The user drops in a number of samples and it will detect the length of the longest one, make that the division length (so each hit is that long), and output a wav at the appropriate resolution?
Or define a tempo, then use that as the basis for the division length…
Problem with a) is when you drop that crash in with a long decay and 17 seconds of silence afterwards… then you’ll end up with an audio file longer then the capabilities of the Rytm…
Problem with b) is on a strict division length, that crash would cutoff at the division marker…
Both sounds good to me! I always ended up with some long chains when making kits due to one or two looong kicks. Back when I was using the OT a couple years ago.
Can you elaborate on the Rytm’s restrictions that you mentioned?
Is it an issue with max individual file size - can’t have a really long chain? Or total ram issue - can’t have too many long chains?
Sorry if some of this is obvious. I haven’t read the manual yet.
I’ve read the max file is around 4 minutes long, or just over 23MB. (However, this, I have not tested)
Per project sample memory is 11:07 at 16bit, mono, 48khz.
aka 64MB.
I have not experienced any issues with “too many chains”
I’ve loaded my entire project ram with 127 various chains, of 15 slice, 30 slice, and 60 slice lengths without issue. I did fill the RAM doing this. I was stress testing. Everything worked fine.
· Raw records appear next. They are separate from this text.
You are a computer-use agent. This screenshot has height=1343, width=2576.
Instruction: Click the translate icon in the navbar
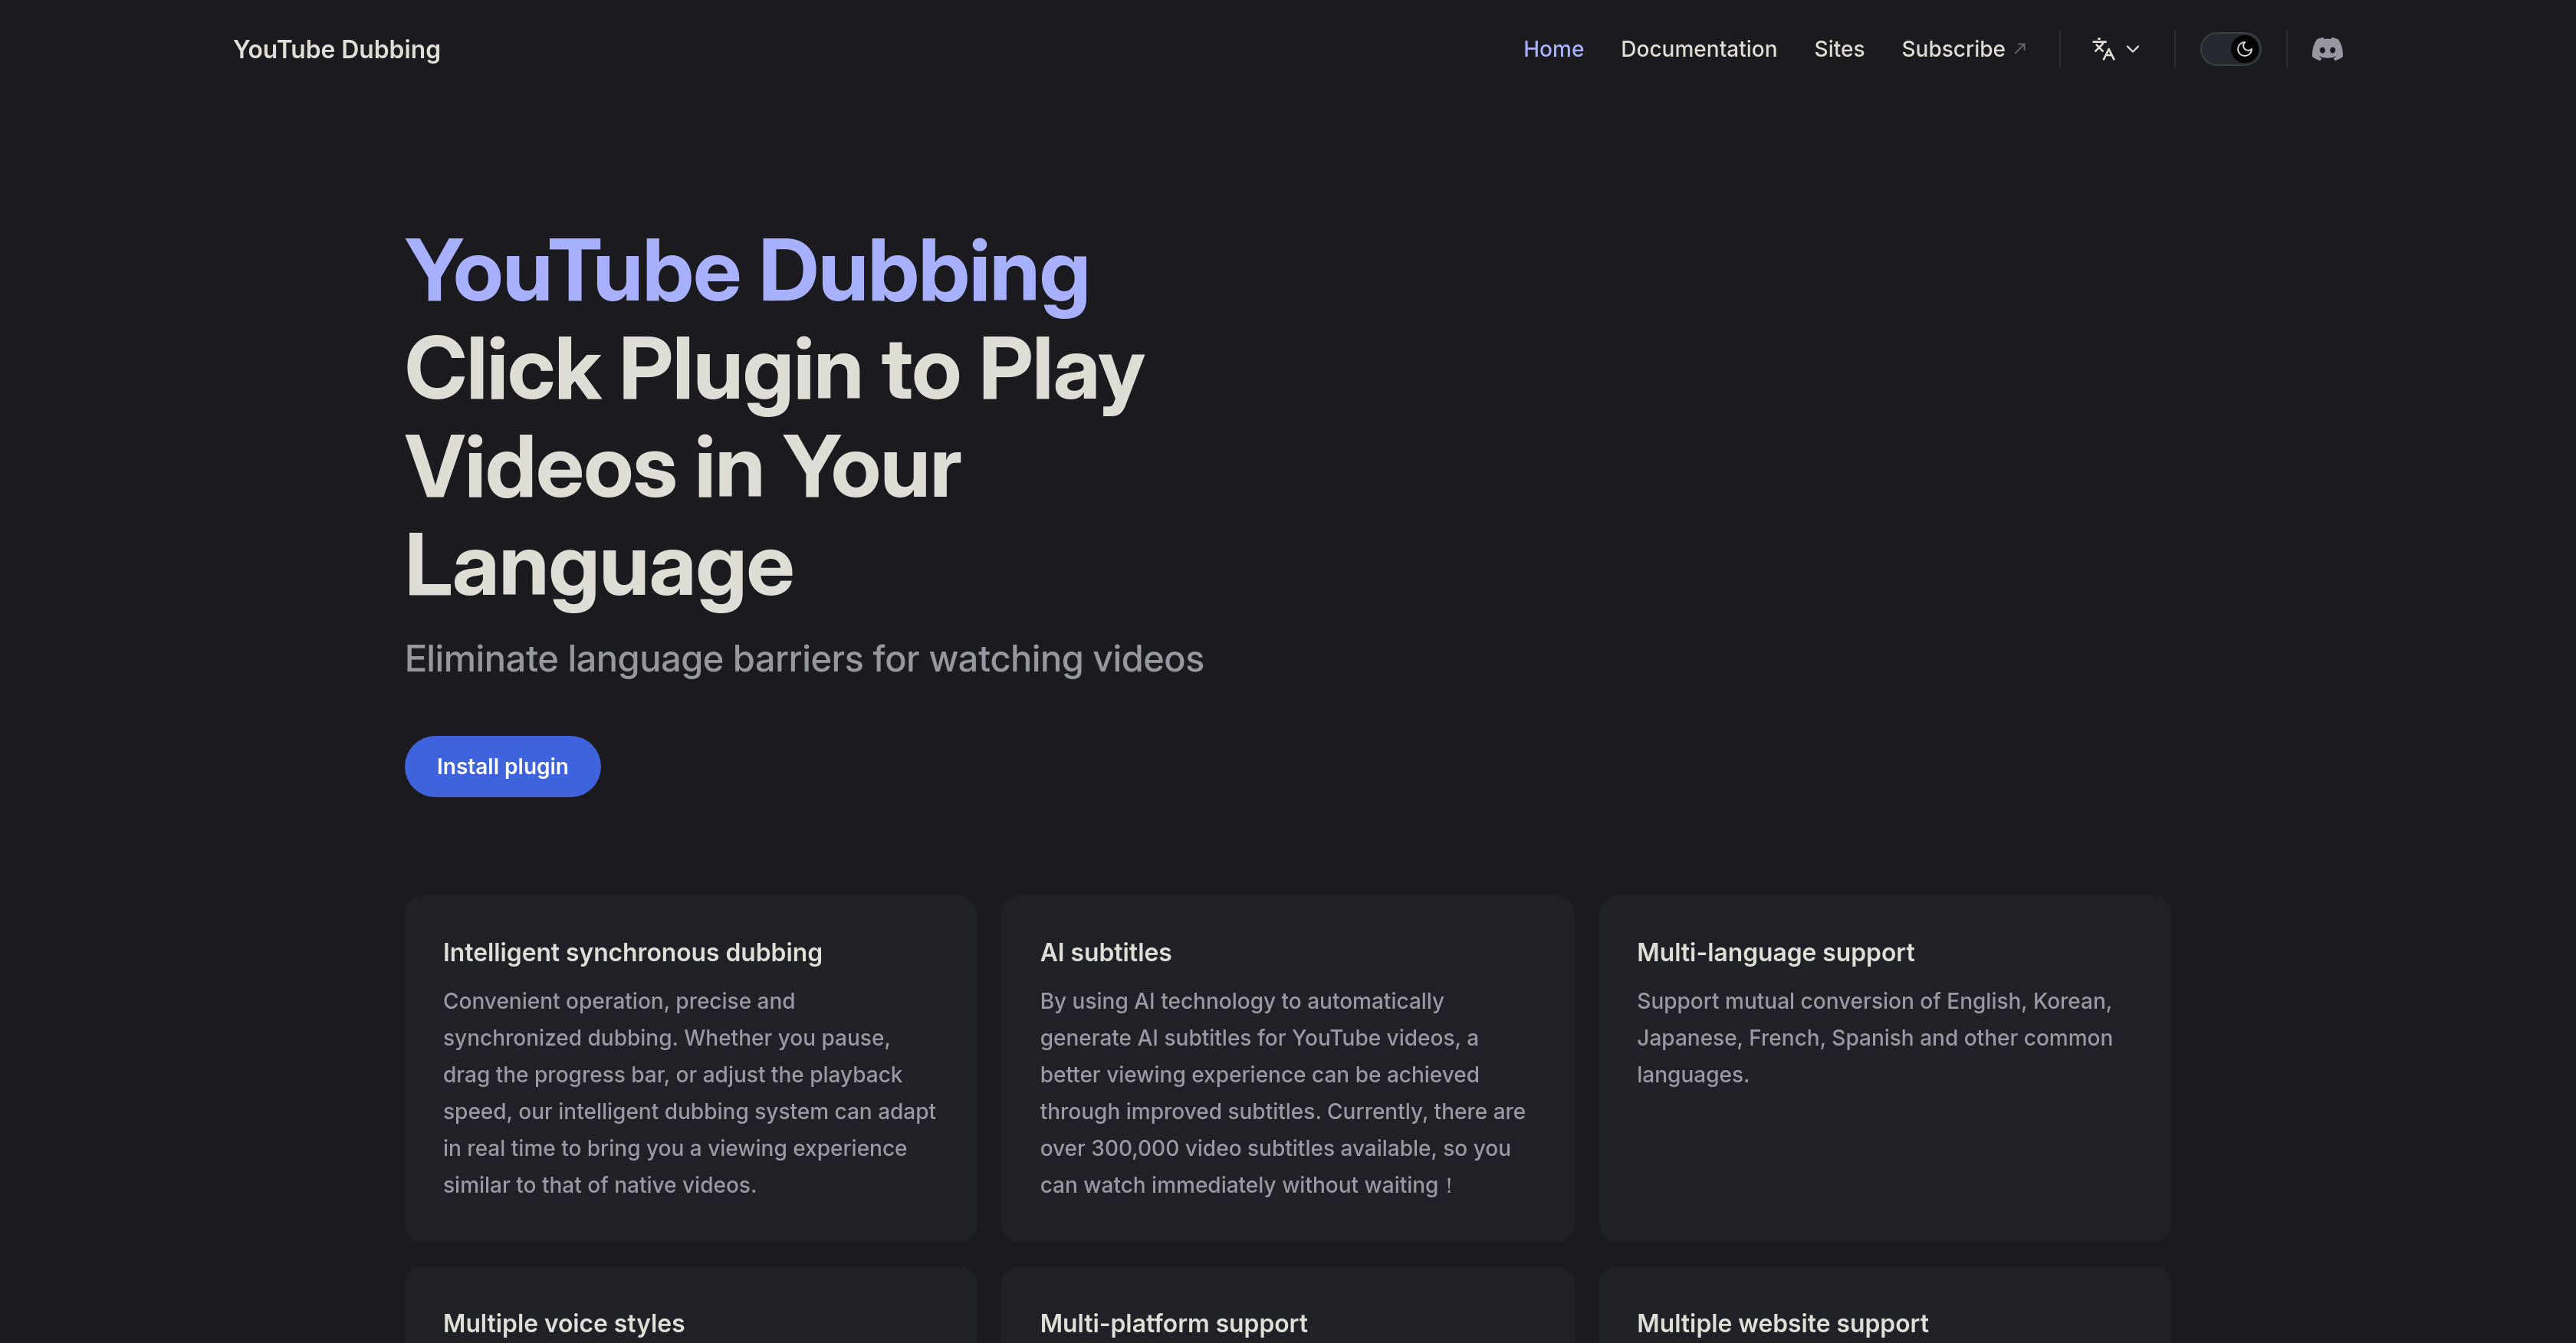[x=2102, y=49]
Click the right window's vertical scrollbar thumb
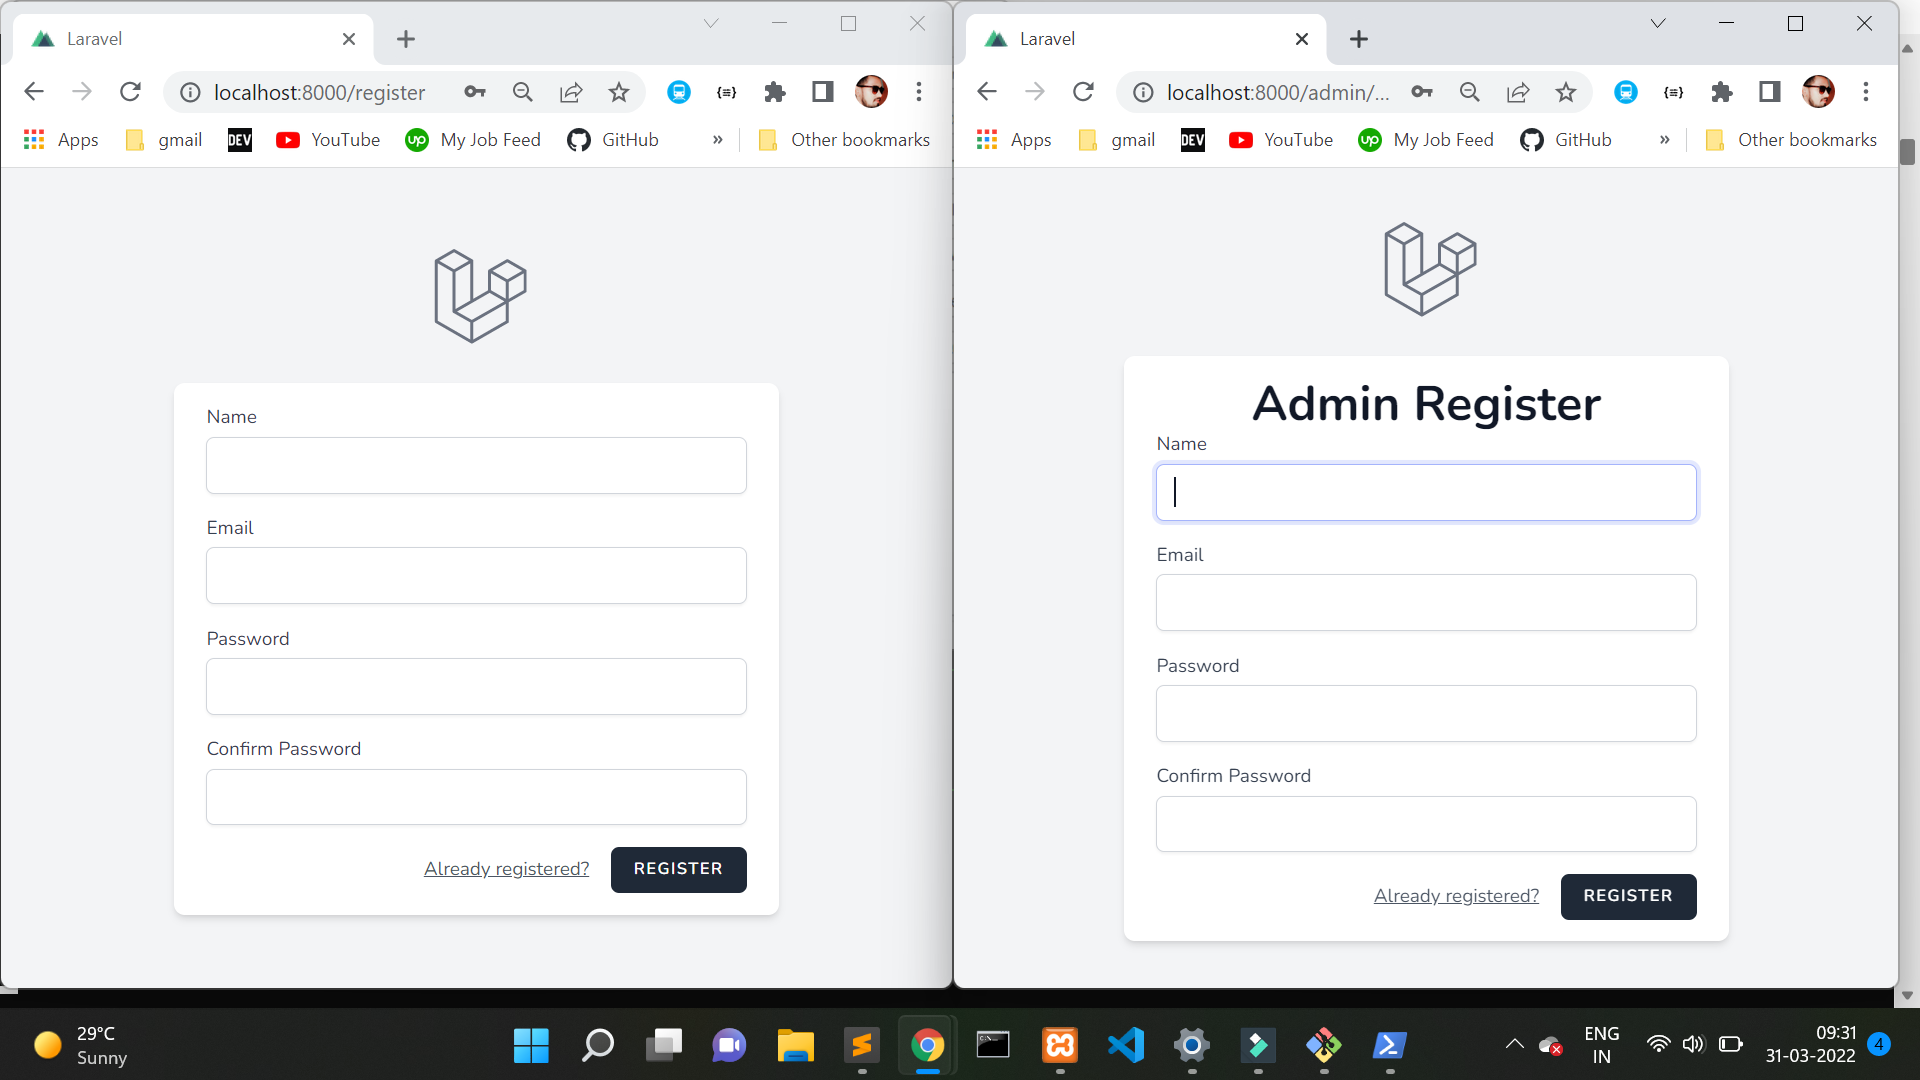This screenshot has height=1080, width=1920. (x=1907, y=152)
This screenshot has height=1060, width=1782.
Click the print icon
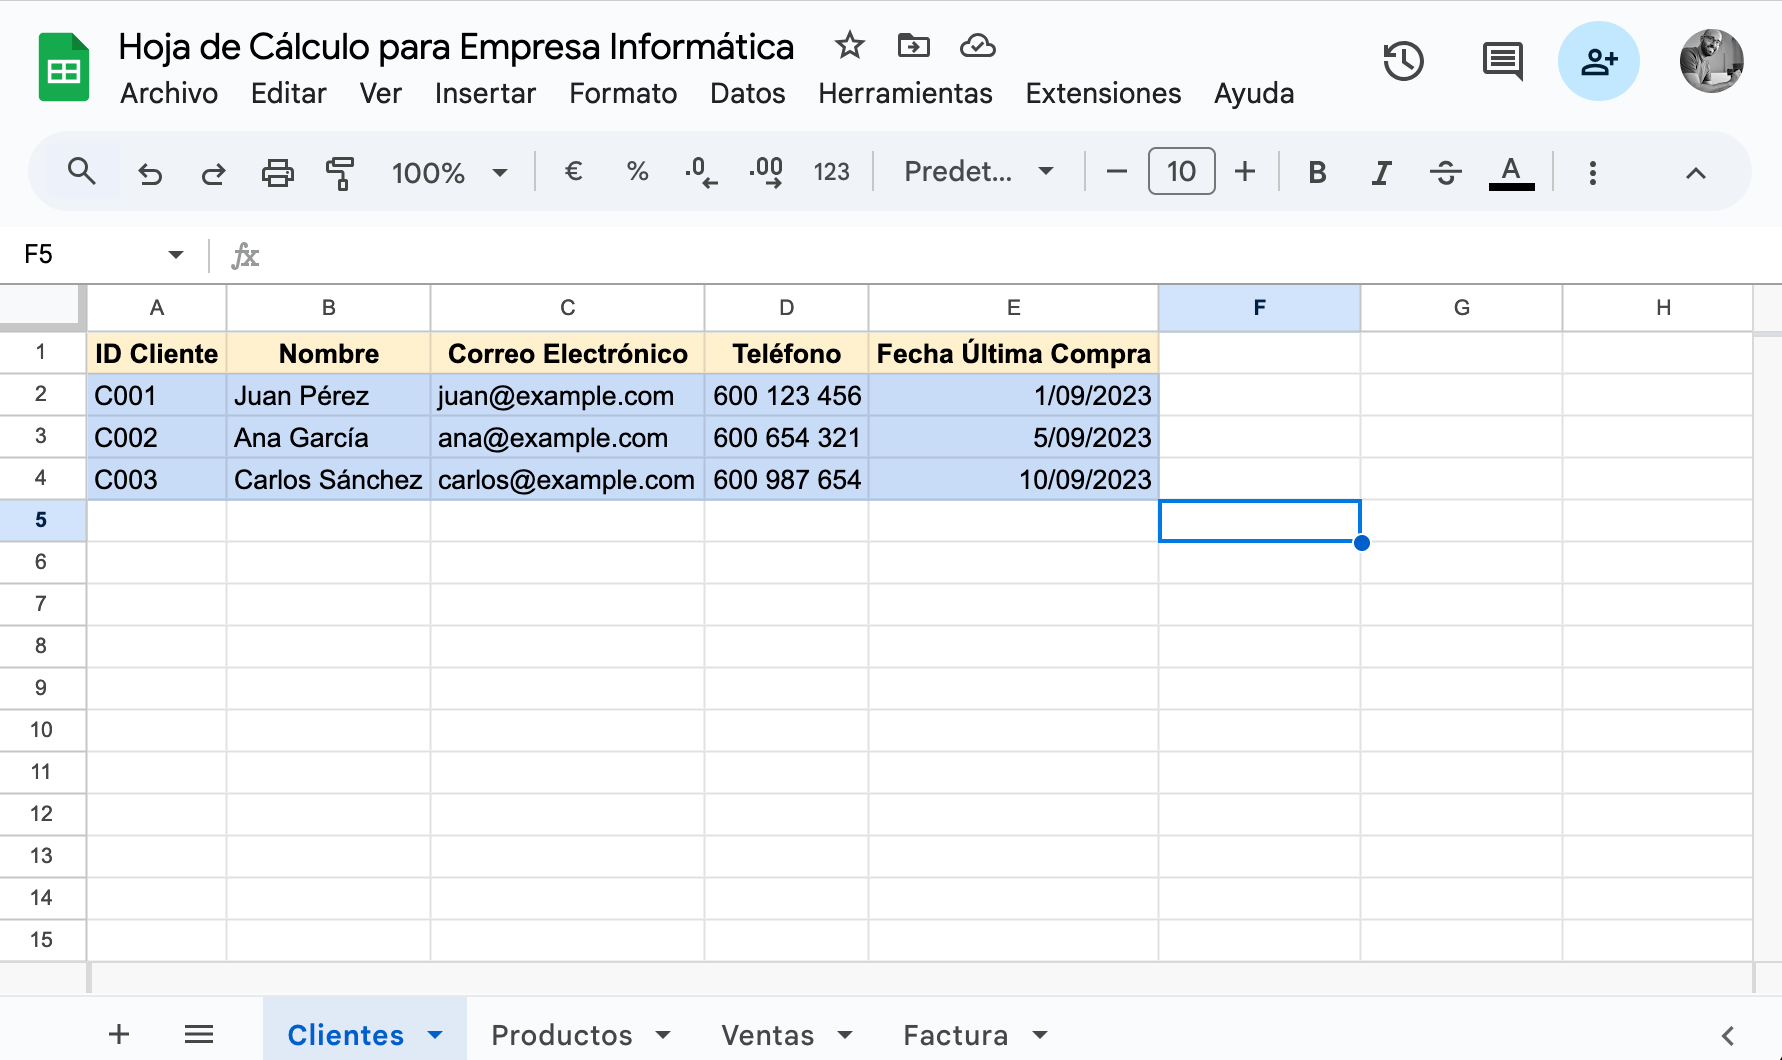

In most cases, the first limitation you would encounter is running out of RAM (64MB). Depending on the tails of your drum and sample hits, most 30 slice chains are 800KB to 1MB. And you only have room for about 70 of those.
It depends on the chain. If it’s all quick little FM glitches and blips and bleeps, you’ll use far less than, say, synth stabs or cymbals.
Often, when I am rendering chains and have some hits that have longer tails, I’ll put them toward the end of the chain, and just have those hits occupy multiple slices.
So a 30 slice chain may have 28 hits, and then a 29th long tail hit that occupies 2 slice lengths.
In fact, I believe the cymbals in my TR-606 chain in the Files section here are formatted in that chain very similarly.